Research Archive

The Open Source Application Development Portal (OSADP) Adds More Intelligent Transportation System (ITS) Applications for Download!

April 5, 2016

The OSADP is a web-based portal that provides access to and supports the collaboration, development, and use of open-source transportation-related applications. Together, the U.S. Department of Transportation (USDOT) and OSADP facilitate the advancement of research, development, planning, testing, and deployment of connected vehicle and traveler-related applications and ITS. The OSADP features source code, software, applications, and resources (e.g., documentation, licenses, data) to support the use of or further development of these ITS-related applications.

The following are new applications now available for download:

  • Pikalert Vehicle Data Translator (VDT) turns weather observations into road segment characterizations of weather and road conditions (i.e., “nowcasts” and forecasts). Data observations include vehicle-based measurements (i.e., vehicle actions, road conditions, and the surrounding environment) along with more traditional weather data sources.

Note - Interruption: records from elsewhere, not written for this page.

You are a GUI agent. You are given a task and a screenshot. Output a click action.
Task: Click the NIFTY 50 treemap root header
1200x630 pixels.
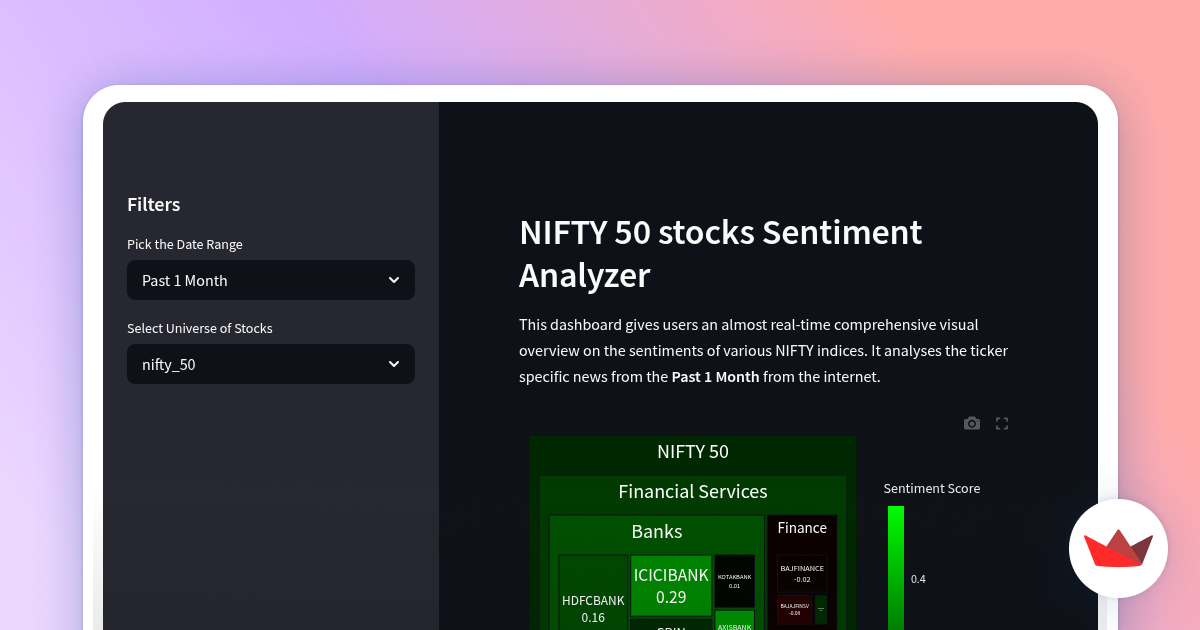point(692,451)
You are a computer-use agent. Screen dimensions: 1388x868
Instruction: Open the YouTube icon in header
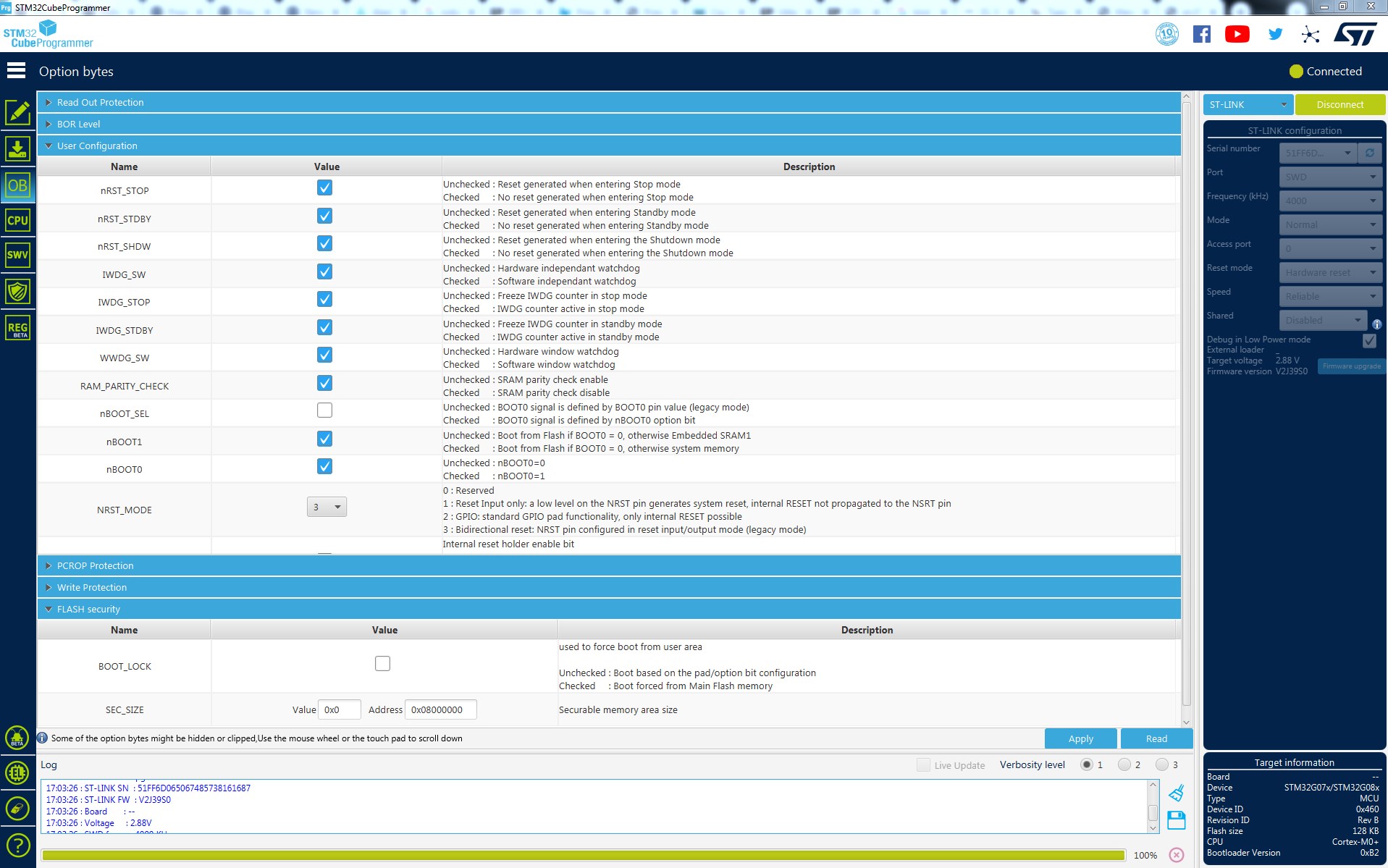1237,34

The VDT matches vehicle and weather data to the road segment based on position—latitude and longitude from global positioning system (GPS) data.
  • Connected, Longitudinally Automated Lane Change Software supports lane-change maneuvers in which vehicles use automated speed control, vehicle-to-vehicle (V2V) communications, and vehicle-based radar systems to facilitate a merge into a platoon of vehicles using cooperative adaptive cruise control.
  • SmarTRaC is an Android smartphone application that compiles a summary of daily trips and modes used by the traveler. This application addresses the limitations of both the passive sensing and traditional travel survey tools. It allows use of the data by other applications that provide users with more information or services.
  • CloudThink Motion and Context Logger uses mobile phone motion-related sensors to collect and report GPS and acceleration values. The mobile phone motion-related sensors include the accelerometer, gyroscope, compass, and GPS, which allow CloudThink’s logger to capture context data provided by the iPhone 5s’ M7 motion coprocessor. The application transfers this data from the mobile device to a comma-separated text file for data analytics and motion studies.

Public agencies, service providers, researchers, application developers, and others are invited to visit the OSADP at http://itsforge.net to explore the use of these available applications and resources.

For more information about the OSADP, please contact Jon Obenberger at: jon.obenberger@dot.gov.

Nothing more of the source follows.